Description of two cultivated and two uncultivated new Salinibacter species, one named following the rules of the bacteriological code: Salinibacter grassmerensis sp. nov.; and three named following the rules of the SeqCode: Salinibacter pepae sp. nov., Salinibacter abyssi sp. nov., and Salinibacter pampae sp. nov.

Current -omics methods allow the collection of a large amount of information that helps in describing the microbial diversity in nature. Here, and as a result of a culturomic approach that rendered the collection of thousands of isolates from 5 different hypersaline sites (in Spain, USA and New Zealand), we obtained 21 strains that represent two new Salinibacter species.

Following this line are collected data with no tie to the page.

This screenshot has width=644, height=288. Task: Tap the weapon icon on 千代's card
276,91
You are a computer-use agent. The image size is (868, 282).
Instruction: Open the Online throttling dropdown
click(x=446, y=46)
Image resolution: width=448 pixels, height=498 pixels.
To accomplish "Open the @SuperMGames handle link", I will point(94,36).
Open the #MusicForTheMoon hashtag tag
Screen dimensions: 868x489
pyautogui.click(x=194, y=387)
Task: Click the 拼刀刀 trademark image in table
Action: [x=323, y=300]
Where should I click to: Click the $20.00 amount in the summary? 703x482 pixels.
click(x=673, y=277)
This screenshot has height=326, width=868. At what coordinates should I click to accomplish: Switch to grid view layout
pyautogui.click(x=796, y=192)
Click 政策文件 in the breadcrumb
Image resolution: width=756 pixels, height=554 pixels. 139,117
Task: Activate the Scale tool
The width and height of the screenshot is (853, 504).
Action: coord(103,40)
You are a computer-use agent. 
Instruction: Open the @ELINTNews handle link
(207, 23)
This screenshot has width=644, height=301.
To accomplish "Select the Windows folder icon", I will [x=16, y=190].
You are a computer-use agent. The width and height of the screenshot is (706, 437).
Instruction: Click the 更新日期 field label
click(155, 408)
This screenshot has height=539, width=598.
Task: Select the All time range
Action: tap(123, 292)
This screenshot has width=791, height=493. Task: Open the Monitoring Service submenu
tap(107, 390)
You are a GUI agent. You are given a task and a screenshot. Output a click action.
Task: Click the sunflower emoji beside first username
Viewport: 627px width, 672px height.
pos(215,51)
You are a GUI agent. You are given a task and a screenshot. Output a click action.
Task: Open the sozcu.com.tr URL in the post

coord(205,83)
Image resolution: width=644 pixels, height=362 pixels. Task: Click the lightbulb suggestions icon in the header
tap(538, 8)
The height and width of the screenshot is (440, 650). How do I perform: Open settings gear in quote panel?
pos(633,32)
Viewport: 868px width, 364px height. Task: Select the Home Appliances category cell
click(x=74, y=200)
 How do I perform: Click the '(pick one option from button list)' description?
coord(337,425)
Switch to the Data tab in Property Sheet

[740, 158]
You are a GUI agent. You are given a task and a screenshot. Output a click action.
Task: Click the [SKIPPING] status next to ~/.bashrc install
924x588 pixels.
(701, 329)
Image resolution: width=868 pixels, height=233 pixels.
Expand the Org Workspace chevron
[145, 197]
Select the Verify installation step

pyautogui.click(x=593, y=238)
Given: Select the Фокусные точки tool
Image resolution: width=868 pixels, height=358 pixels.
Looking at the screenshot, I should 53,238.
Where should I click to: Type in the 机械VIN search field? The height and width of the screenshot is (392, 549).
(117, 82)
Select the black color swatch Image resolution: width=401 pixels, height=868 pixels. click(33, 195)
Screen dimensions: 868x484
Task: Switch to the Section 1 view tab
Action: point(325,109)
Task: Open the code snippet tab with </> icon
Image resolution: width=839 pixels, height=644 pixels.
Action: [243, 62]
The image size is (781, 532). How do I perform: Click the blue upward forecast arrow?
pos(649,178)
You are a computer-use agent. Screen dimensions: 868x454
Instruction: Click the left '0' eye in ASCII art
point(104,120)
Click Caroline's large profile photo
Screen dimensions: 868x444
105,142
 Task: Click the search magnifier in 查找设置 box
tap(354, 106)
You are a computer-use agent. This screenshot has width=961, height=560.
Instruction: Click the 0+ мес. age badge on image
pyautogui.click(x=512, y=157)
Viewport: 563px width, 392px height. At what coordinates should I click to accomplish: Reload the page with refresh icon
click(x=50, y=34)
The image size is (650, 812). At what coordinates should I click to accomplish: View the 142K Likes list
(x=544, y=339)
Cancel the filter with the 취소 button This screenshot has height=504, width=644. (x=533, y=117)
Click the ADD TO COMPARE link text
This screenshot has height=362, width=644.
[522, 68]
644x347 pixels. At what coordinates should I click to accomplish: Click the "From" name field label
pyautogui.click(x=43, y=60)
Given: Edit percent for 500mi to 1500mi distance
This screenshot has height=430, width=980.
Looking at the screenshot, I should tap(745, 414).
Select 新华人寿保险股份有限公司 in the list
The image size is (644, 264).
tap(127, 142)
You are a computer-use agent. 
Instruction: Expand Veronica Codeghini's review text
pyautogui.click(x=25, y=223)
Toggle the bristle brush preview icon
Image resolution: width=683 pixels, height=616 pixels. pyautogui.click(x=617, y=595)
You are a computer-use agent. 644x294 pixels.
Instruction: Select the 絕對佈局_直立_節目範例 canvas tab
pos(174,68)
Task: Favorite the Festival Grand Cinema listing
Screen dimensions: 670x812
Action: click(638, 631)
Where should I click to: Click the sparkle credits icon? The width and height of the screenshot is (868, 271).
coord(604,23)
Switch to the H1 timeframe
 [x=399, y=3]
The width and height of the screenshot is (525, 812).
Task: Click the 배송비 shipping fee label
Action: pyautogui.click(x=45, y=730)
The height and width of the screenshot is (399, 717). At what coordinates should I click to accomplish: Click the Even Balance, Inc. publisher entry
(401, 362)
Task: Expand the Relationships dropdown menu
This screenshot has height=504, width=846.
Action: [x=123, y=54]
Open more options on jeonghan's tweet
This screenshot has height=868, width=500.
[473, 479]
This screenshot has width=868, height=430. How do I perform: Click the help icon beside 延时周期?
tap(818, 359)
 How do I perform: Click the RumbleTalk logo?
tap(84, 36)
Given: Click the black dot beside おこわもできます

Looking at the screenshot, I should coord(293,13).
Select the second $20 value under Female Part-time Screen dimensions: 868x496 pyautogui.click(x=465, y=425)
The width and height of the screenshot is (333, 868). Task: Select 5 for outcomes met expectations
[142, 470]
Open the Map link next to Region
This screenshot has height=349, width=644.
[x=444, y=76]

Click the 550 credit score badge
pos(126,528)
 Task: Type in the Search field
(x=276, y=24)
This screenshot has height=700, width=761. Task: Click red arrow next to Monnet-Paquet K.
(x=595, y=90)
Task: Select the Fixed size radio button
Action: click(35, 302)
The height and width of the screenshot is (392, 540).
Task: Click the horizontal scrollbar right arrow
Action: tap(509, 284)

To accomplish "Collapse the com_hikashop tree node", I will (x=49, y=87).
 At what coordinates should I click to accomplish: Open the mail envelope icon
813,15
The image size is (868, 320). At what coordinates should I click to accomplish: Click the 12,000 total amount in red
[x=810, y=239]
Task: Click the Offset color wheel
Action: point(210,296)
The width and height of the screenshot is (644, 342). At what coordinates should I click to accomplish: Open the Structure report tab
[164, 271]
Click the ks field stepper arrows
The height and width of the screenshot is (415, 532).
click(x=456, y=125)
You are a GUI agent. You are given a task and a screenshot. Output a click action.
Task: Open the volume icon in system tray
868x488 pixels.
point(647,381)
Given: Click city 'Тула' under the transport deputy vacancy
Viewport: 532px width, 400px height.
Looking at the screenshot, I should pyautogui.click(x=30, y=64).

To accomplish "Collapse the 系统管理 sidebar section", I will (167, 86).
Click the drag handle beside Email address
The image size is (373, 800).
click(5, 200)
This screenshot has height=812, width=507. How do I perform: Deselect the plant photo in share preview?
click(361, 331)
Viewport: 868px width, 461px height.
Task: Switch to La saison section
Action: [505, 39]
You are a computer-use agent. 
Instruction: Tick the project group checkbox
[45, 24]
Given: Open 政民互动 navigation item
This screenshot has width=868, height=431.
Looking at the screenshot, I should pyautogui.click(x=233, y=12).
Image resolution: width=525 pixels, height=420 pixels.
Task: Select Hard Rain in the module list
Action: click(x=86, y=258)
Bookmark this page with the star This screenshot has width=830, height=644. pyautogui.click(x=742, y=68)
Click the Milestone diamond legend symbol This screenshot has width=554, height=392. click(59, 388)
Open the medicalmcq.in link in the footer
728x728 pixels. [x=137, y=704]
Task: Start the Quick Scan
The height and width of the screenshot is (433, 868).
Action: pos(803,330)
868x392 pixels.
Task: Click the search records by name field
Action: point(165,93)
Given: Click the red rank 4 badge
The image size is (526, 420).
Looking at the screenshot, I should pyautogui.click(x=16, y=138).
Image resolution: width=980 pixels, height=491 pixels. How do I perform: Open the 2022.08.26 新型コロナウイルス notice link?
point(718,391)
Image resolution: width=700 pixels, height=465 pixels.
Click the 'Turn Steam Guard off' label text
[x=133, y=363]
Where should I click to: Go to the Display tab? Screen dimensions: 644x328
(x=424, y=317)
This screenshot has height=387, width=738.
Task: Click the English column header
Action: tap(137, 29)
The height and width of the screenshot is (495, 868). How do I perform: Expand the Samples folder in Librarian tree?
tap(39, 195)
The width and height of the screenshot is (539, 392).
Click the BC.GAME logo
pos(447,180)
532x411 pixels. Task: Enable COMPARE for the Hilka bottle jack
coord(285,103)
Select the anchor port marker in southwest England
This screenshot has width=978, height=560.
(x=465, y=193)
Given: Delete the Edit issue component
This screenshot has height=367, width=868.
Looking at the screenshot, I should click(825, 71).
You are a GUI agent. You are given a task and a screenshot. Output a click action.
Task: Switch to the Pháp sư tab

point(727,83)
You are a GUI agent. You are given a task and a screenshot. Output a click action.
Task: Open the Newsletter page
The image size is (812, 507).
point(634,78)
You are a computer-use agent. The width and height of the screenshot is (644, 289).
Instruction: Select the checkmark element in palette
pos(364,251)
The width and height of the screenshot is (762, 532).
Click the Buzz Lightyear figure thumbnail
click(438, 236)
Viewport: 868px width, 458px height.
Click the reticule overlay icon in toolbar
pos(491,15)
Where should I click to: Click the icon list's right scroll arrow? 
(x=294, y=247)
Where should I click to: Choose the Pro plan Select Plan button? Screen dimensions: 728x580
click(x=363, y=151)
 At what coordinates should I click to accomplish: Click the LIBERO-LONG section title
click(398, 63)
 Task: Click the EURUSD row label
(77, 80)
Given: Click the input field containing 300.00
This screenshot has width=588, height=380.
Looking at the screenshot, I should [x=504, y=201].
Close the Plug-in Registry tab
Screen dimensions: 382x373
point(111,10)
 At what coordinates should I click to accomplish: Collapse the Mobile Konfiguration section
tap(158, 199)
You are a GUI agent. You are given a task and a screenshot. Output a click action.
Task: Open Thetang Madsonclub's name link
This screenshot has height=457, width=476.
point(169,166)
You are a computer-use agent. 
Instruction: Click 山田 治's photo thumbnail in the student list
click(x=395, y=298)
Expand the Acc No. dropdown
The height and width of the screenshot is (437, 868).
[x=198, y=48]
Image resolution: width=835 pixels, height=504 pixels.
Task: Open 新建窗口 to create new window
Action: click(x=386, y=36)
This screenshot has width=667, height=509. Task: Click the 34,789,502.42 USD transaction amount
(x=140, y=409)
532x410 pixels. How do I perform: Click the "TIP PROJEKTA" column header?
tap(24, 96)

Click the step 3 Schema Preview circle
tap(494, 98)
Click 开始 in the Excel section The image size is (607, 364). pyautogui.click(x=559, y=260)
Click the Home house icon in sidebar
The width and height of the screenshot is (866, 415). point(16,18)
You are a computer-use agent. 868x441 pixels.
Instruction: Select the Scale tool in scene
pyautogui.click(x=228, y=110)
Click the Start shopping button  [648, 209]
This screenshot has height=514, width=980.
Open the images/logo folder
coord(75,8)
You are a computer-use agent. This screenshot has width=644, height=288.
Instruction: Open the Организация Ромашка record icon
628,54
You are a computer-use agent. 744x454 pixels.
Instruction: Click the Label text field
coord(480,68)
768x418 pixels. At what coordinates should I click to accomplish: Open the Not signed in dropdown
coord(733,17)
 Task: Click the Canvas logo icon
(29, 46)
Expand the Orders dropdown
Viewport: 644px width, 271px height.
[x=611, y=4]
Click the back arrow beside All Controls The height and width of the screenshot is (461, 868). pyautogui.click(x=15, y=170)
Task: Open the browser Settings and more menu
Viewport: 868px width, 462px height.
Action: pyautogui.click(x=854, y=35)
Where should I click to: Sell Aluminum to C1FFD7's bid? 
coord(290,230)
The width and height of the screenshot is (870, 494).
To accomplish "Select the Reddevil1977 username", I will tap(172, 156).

For these species we propose the names Salinibacter pepae sp. nov. and Salinibacter grassmerensis sp. nov. (showing average nucleotide identity (ANI) values < 95.09% and 87.08% with Sal. ruber M31T, respectively). Metabolomics revealed species-specific discriminative profiles. Sal. ruber strains were distinguished by a higher percentage of polyunsaturated fatty acids and specific N-functionalized fatty acids; and Sal. altiplanensis was distinguished by an increased number of glycosylated molecules. Based on sequence characteristics and inferred phenotype of metagenome-assembled genomes (MAGs), we describe two new members of the genus Salinibacter. These species dominated in different sites and always coexisted with Sal. ruber and Sal. pepae. Based on the MAGs from three Argentinian lakes in the Pampa region of Argentina and the MAG of the Romanian lake Fara Fund, we describe the species Salinibacter pampae sp. nov. and Salinibacter abyssi sp. nov. respectively (showing ANI values 90.94% and 91.48% with Sal. ruber M31T, respectively). Sal. grassmerensis sp. nov. name was formed according to the rules of the International Code for Nomenclature of Prokaryotes (ICNP), and Sal. pepae, Sal. pampae sp. nov. and Sal. abyssi sp. nov. are proposed following the rules of the newly published Code of Nomenclature of Prokaryotes Described from Sequence Data (SeqCode). This work constitutes an example on how classification under ICNP and SeqCode can coexist, and how the official naming a cultivated organism for which the deposit in public repositories is difficult finds an intermediate solution.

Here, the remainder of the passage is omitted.